João e Fátima eu e Eliane. Casados, jovens, cheios de sonhos e sobrando dificuldades de toda ordem. Eu morava no térreo e João no superior. Nossos “móveis” eram iguais, pois foram desenhados por nós e feitos pelo mesmo carpinteiro que trabalhava na Faculdade de Ciências Médicas. Tudo simples, mas muito arrumado, uma TV, cama, guarda-roupa, uma “radiola” no segundo quarto, uma esteira no chão onde curtíamos uns seis “bolachões” (LP) e tomávamos as geladas nos fins de semana. Na cozinha, a tradicional geladeira Cônsul, o fogão e um armário. Casa de estudante! Mas sobrava amor e amizade por todos os lados. E tínhamos o requinte de uma “piscina” de plástico para Monalissa, e o meu Thiago se divertirem e nós um churrasquinho animado. Anos de ferro, pouco dinheiro, muito aperto. Instituímos a fraternidade da tribo para sobreviver, quando faltava numa casa tinha na outra. Até uma “cestinha elevador” criamos para o sobe desce de “mercadorias”. João nunca mudou um centímetro sua maneira de ser. Só ele sabe determinar a sua dor e a sua perplexidade interior frente à adversidade. Eu aprendi com a minha. Seria compreensível que tivesse se transformado em um homem revoltado, seco, incrédulo, sem alma. Mas não!

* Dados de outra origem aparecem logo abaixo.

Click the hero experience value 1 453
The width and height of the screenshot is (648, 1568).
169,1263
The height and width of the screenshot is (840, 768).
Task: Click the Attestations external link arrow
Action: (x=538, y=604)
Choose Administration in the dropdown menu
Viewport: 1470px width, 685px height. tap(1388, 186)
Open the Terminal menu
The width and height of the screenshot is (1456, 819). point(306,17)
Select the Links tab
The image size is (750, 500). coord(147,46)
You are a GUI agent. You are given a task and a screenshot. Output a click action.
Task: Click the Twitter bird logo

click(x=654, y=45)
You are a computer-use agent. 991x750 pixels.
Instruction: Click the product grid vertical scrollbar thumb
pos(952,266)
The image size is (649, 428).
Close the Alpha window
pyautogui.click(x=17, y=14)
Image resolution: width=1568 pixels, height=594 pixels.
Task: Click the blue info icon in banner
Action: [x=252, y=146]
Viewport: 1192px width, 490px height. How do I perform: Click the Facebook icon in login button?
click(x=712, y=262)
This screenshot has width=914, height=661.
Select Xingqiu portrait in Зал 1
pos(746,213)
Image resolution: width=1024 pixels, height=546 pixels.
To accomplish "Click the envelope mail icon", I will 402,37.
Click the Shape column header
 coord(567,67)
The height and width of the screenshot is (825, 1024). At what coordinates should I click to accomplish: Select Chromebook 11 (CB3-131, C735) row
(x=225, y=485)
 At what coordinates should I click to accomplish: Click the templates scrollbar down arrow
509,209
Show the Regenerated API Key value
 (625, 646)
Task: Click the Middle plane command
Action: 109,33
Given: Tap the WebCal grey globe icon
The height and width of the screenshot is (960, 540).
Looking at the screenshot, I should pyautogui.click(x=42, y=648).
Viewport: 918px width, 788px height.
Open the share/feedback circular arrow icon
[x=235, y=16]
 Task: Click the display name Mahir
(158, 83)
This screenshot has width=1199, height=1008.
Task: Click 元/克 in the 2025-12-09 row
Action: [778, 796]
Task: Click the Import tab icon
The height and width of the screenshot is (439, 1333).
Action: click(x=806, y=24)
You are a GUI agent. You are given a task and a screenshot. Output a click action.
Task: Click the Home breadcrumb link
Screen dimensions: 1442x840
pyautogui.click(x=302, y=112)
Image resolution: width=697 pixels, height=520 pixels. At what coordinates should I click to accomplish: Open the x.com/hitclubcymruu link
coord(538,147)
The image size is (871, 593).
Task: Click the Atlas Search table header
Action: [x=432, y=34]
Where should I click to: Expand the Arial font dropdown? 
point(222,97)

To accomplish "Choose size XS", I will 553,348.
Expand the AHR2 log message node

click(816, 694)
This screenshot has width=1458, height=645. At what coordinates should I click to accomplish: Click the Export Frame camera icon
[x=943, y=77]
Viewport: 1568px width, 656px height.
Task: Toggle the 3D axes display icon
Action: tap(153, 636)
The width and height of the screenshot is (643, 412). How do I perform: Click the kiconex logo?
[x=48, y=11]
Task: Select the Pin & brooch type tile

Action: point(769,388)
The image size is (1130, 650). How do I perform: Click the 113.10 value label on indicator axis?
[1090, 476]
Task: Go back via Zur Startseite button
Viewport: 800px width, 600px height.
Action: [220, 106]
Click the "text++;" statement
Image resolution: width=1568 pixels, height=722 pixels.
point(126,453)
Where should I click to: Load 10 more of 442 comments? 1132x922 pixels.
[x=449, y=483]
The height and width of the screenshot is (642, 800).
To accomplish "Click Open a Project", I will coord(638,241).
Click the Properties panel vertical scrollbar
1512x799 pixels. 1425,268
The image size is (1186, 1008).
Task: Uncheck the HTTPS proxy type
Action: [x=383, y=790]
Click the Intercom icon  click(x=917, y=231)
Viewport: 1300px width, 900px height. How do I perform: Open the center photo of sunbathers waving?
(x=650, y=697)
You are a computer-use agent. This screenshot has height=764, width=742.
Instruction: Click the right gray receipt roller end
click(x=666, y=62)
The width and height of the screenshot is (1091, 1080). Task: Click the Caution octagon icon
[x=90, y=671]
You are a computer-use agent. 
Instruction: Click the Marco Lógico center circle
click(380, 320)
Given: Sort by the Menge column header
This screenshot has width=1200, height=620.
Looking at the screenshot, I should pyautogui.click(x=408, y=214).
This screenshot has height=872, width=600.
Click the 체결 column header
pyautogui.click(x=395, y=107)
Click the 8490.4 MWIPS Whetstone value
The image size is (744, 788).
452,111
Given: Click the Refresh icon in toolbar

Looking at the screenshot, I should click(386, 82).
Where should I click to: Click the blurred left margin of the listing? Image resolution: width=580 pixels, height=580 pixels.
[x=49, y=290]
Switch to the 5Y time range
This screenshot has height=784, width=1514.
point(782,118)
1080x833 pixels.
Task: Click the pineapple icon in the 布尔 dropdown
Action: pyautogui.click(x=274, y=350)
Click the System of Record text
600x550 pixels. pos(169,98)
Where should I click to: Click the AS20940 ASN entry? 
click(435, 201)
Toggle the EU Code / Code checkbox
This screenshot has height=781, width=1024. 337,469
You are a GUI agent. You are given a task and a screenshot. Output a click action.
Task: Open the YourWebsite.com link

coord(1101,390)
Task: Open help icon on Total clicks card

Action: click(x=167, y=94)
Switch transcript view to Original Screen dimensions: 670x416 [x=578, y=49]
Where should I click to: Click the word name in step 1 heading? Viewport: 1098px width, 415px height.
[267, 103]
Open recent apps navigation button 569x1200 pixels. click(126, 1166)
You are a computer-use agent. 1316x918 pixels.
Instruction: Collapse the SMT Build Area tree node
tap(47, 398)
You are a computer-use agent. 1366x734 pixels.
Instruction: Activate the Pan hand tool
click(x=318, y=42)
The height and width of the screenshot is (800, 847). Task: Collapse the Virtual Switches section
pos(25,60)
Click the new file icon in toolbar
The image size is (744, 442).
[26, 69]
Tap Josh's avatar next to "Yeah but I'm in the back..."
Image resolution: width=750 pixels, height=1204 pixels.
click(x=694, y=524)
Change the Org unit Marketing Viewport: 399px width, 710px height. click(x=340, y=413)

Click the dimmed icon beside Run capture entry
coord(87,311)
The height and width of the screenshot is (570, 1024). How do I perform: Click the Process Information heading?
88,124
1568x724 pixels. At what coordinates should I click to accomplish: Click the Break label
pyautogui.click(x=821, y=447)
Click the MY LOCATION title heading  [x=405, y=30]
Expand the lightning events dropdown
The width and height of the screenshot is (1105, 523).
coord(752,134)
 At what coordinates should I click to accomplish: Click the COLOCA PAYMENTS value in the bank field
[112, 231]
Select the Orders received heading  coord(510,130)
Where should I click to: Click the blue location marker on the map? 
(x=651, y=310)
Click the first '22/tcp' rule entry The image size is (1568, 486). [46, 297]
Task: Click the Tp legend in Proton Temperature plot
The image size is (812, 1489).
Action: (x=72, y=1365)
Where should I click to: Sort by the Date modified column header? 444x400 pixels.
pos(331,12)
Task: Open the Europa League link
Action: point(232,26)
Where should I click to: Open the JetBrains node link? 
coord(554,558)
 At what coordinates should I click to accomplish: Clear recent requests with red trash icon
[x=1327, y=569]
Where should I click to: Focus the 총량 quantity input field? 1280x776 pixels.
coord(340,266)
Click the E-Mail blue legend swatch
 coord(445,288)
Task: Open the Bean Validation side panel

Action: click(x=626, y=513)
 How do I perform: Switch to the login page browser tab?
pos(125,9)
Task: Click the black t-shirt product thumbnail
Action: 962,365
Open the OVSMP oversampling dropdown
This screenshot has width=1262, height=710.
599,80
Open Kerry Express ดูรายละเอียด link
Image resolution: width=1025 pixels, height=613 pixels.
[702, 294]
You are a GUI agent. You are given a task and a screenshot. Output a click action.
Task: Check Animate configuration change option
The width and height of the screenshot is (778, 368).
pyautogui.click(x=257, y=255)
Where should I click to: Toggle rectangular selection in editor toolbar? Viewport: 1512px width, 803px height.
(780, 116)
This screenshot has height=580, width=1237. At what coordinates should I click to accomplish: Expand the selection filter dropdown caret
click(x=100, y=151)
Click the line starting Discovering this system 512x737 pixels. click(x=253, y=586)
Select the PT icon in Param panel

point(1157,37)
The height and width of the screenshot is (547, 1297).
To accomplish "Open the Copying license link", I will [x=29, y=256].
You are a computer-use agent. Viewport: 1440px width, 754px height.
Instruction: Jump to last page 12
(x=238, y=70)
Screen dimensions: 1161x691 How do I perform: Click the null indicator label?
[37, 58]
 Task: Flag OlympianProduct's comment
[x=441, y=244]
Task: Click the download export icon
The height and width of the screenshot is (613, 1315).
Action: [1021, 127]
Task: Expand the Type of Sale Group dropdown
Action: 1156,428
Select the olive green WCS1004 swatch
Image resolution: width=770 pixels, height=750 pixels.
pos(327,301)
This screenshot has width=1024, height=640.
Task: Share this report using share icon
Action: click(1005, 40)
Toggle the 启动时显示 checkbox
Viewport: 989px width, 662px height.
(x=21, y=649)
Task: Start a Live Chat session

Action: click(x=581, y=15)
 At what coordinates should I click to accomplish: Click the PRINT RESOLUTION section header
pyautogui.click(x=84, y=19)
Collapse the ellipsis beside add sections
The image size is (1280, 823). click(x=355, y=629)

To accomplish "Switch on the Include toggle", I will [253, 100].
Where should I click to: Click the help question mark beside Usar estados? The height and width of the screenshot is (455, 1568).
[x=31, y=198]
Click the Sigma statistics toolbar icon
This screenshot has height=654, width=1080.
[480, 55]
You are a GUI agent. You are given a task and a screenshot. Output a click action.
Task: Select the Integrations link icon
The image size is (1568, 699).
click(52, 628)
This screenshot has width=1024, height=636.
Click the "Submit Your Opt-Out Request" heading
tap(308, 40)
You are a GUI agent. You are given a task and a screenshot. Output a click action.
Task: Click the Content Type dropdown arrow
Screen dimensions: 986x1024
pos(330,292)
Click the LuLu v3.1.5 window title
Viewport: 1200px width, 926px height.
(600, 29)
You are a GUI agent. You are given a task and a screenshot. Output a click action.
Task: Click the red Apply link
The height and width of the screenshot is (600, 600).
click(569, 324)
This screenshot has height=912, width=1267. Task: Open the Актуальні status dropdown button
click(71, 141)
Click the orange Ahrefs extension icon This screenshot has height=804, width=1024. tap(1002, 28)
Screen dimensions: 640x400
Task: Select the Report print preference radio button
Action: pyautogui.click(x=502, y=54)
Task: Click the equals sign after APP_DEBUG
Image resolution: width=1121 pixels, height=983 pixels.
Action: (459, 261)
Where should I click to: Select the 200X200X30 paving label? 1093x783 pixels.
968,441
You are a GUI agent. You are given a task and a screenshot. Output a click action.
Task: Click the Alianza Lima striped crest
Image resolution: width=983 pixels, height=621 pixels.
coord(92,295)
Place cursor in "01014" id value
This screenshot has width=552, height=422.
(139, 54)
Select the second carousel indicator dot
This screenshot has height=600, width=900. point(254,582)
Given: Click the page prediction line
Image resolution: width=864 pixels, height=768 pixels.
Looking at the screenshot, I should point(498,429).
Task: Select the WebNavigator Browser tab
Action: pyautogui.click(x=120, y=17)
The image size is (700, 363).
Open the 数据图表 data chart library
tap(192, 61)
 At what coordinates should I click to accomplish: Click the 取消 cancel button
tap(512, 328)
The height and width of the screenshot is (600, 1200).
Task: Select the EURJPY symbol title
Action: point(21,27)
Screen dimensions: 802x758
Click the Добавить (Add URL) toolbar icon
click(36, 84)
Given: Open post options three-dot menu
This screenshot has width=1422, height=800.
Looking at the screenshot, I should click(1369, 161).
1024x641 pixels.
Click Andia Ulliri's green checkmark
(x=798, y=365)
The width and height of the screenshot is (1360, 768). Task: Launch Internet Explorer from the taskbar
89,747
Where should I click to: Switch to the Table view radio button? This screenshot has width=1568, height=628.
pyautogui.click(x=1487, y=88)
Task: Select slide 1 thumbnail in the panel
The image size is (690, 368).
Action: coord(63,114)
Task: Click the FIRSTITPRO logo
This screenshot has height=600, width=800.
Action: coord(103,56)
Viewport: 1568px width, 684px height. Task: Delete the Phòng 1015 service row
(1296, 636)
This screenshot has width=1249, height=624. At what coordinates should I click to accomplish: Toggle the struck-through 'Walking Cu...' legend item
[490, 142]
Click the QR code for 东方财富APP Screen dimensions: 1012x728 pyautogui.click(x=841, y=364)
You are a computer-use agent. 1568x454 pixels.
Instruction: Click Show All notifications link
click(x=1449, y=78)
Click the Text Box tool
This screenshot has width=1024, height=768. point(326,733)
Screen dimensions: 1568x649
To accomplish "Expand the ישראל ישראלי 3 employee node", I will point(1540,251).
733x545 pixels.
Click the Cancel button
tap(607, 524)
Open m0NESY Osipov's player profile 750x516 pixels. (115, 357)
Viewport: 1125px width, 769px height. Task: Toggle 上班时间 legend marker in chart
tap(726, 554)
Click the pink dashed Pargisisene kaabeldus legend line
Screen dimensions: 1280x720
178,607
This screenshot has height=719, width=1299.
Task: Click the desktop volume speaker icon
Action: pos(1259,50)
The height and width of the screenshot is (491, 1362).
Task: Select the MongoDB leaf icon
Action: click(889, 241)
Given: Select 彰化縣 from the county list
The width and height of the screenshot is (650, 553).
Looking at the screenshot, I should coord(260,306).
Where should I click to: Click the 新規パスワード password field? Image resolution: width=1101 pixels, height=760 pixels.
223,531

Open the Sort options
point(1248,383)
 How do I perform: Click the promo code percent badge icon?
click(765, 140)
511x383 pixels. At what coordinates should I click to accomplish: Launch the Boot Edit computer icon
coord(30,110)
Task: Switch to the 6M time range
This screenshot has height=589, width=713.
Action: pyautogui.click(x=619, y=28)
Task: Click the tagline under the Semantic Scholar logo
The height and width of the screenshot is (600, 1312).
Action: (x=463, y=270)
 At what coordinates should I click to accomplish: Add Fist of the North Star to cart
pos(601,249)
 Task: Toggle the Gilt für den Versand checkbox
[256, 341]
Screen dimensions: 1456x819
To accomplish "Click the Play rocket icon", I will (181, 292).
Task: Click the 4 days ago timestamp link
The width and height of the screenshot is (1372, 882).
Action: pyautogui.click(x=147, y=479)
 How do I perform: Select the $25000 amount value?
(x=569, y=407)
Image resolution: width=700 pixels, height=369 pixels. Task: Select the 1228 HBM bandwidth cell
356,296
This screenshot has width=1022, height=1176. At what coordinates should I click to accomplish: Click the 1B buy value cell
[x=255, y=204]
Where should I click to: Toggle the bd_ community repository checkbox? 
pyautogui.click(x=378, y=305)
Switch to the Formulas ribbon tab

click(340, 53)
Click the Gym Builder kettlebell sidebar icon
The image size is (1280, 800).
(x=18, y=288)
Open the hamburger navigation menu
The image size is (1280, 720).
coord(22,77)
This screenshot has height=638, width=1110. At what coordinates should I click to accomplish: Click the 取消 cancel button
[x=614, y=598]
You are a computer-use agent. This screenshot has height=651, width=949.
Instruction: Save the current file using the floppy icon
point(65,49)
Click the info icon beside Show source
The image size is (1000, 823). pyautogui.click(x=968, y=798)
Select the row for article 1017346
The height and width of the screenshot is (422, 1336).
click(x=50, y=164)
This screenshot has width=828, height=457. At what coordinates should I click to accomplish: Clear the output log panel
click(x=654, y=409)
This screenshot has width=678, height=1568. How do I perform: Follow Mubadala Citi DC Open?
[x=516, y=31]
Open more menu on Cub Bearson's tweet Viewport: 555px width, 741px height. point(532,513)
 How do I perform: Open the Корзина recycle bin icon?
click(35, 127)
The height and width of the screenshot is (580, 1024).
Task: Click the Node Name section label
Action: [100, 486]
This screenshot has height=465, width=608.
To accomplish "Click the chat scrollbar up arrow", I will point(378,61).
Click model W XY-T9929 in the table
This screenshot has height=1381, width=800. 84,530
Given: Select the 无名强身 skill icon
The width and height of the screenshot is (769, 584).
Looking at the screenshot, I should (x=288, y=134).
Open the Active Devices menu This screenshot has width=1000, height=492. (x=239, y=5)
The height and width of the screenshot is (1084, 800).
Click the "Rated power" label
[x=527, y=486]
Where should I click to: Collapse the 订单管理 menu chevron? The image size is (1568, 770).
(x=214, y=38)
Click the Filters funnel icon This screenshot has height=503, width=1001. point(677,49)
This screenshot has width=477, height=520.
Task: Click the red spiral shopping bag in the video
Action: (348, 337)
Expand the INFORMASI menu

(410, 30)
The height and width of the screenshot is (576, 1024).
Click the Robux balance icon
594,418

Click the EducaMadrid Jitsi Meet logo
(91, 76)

Tudo o que passou de bom e de ruim o transformou em um ser sensível, maduro, observador da natureza humana (que o estudo da psicologia consolidou pelo entendimento da natureza), um pai amoroso, fiel a seu amor e à sua própria trajetória humanística. Juntou o dom da psique a physis e dessa junção fez-se médico de homens e de almas.
Você meu caro amigo, é sentimento só. O melhor do sentir e do fazer sentir. Eu amo você porque sei quem você é.
Do seu AMIGO, com carinho.
4 comentários:
Que depoimento lindo , Nilo Sérgio !
Conheço de perto essa família , a pouco tempo, mas já me deixei vencer pelos todos sentimentos !
Nilo Sérgio,
Escrita leve, deliciosa e cheia de carinho.
Muito bom ter você por aqui, para conhecer mais sôbre pessoas que admiramos como João Marni.
Parabéns pelo texto !
Abraço !
Linda homenagem, Nilo.
Felizmente, ainda há pessoas no mundo que conservam esse verdadeiro sentimento sa amizade.
Parabéns !
Claude
Meu irmão nilo,suas palavras massagearam o ego deste égua.
Foram bons momentos aqueles,no Santa Catarina que na verdade não era tipo caixão,mas um ferro de engomar!Apareça.